*** Task material Section Begins ***

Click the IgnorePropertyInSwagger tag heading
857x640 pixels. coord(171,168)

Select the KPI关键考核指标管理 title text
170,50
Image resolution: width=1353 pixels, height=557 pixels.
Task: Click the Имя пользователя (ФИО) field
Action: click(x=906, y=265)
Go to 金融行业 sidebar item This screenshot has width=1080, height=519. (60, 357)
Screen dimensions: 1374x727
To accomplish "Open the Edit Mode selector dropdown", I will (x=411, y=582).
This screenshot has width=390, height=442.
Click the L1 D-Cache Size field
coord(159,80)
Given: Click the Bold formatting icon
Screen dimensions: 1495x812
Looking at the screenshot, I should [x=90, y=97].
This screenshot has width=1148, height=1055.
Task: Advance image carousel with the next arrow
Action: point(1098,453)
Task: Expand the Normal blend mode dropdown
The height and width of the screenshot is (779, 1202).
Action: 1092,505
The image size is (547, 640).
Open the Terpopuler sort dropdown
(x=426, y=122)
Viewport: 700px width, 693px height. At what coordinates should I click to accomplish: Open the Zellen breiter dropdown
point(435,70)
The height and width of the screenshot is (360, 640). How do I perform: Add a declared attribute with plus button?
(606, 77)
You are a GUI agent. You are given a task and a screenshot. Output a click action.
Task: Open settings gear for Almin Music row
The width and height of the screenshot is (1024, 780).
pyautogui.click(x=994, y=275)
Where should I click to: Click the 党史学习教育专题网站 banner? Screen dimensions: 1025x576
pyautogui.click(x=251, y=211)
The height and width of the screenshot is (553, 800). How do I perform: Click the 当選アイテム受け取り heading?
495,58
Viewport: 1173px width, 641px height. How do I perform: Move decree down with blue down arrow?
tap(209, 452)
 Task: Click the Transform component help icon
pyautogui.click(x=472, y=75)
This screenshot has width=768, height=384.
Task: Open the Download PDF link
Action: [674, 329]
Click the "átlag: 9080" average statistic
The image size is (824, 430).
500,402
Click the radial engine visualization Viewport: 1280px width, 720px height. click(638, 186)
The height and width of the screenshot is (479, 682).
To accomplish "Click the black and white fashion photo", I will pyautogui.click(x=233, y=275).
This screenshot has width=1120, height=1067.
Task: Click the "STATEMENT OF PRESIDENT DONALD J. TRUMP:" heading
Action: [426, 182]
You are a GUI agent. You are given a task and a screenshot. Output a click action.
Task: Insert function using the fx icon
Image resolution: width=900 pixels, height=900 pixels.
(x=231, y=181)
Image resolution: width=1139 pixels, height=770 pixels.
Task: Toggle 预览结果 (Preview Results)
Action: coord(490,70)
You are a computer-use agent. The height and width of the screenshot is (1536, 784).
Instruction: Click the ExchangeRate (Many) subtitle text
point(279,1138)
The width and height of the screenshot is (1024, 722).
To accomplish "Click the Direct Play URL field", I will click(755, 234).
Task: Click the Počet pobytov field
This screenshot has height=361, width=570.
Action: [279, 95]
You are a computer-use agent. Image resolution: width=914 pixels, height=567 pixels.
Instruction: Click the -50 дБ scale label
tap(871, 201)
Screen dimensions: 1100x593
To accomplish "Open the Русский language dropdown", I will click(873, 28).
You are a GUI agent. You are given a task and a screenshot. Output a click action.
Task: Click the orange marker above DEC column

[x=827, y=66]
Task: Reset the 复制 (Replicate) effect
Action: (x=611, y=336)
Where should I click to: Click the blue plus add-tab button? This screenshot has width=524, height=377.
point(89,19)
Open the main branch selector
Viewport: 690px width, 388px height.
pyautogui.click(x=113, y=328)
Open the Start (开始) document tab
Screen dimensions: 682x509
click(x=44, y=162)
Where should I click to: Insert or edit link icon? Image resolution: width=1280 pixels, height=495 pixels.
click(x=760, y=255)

*** Task material Section Ends ***

**What you need to do**
Write out every record shown above, word for word.

**Task response**
Click the IgnorePropertyInSwagger tag heading
857x640 pixels. coord(171,168)

Select the KPI关键考核指标管理 title text
170,50
Image resolution: width=1353 pixels, height=557 pixels.
Task: Click the Имя пользователя (ФИО) field
Action: click(x=906, y=265)
Go to 金融行业 sidebar item This screenshot has width=1080, height=519. (60, 357)
Screen dimensions: 1374x727
To accomplish "Open the Edit Mode selector dropdown", I will (x=411, y=582).
This screenshot has width=390, height=442.
Click the L1 D-Cache Size field
coord(159,80)
Given: Click the Bold formatting icon
Screen dimensions: 1495x812
Looking at the screenshot, I should [x=90, y=97].
This screenshot has width=1148, height=1055.
Task: Advance image carousel with the next arrow
Action: point(1098,453)
Task: Expand the Normal blend mode dropdown
The height and width of the screenshot is (779, 1202).
Action: 1092,505
The image size is (547, 640).
Open the Terpopuler sort dropdown
(x=426, y=122)
Viewport: 700px width, 693px height. At what coordinates should I click to accomplish: Open the Zellen breiter dropdown
point(435,70)
The height and width of the screenshot is (360, 640). How do I perform: Add a declared attribute with plus button?
(606, 77)
You are a GUI agent. You are given a task and a screenshot. Output a click action.
Task: Open settings gear for Almin Music row
The width and height of the screenshot is (1024, 780).
pyautogui.click(x=994, y=275)
Where should I click to: Click the 党史学习教育专题网站 banner? Screen dimensions: 1025x576
pyautogui.click(x=251, y=211)
The height and width of the screenshot is (553, 800). How do I perform: Click the 当選アイテム受け取り heading?
495,58
Viewport: 1173px width, 641px height. How do I perform: Move decree down with blue down arrow?
tap(209, 452)
 Task: Click the Transform component help icon
pyautogui.click(x=472, y=75)
This screenshot has width=768, height=384.
Task: Open the Download PDF link
Action: [674, 329]
Click the "átlag: 9080" average statistic
The image size is (824, 430).
500,402
Click the radial engine visualization Viewport: 1280px width, 720px height. click(638, 186)
The height and width of the screenshot is (479, 682).
To accomplish "Click the black and white fashion photo", I will pyautogui.click(x=233, y=275).
This screenshot has width=1120, height=1067.
Task: Click the "STATEMENT OF PRESIDENT DONALD J. TRUMP:" heading
Action: [426, 182]
You are a GUI agent. You are given a task and a screenshot. Output a click action.
Task: Insert function using the fx icon
Image resolution: width=900 pixels, height=900 pixels.
(x=231, y=181)
Image resolution: width=1139 pixels, height=770 pixels.
Task: Toggle 预览结果 (Preview Results)
Action: coord(490,70)
You are a computer-use agent. The height and width of the screenshot is (1536, 784).
Instruction: Click the ExchangeRate (Many) subtitle text
point(279,1138)
The width and height of the screenshot is (1024, 722).
To accomplish "Click the Direct Play URL field", I will click(755, 234).
Task: Click the Počet pobytov field
This screenshot has height=361, width=570.
Action: [279, 95]
You are a computer-use agent. Image resolution: width=914 pixels, height=567 pixels.
Instruction: Click the -50 дБ scale label
tap(871, 201)
Screen dimensions: 1100x593
To accomplish "Open the Русский language dropdown", I will click(873, 28).
You are a GUI agent. You are given a task and a screenshot. Output a click action.
Task: Click the orange marker above DEC column

[x=827, y=66]
Task: Reset the 复制 (Replicate) effect
Action: (x=611, y=336)
Where should I click to: Click the blue plus add-tab button? This screenshot has width=524, height=377.
point(89,19)
Open the main branch selector
Viewport: 690px width, 388px height.
pyautogui.click(x=113, y=328)
Open the Start (开始) document tab
Screen dimensions: 682x509
click(x=44, y=162)
Where should I click to: Insert or edit link icon? Image resolution: width=1280 pixels, height=495 pixels.
click(x=760, y=255)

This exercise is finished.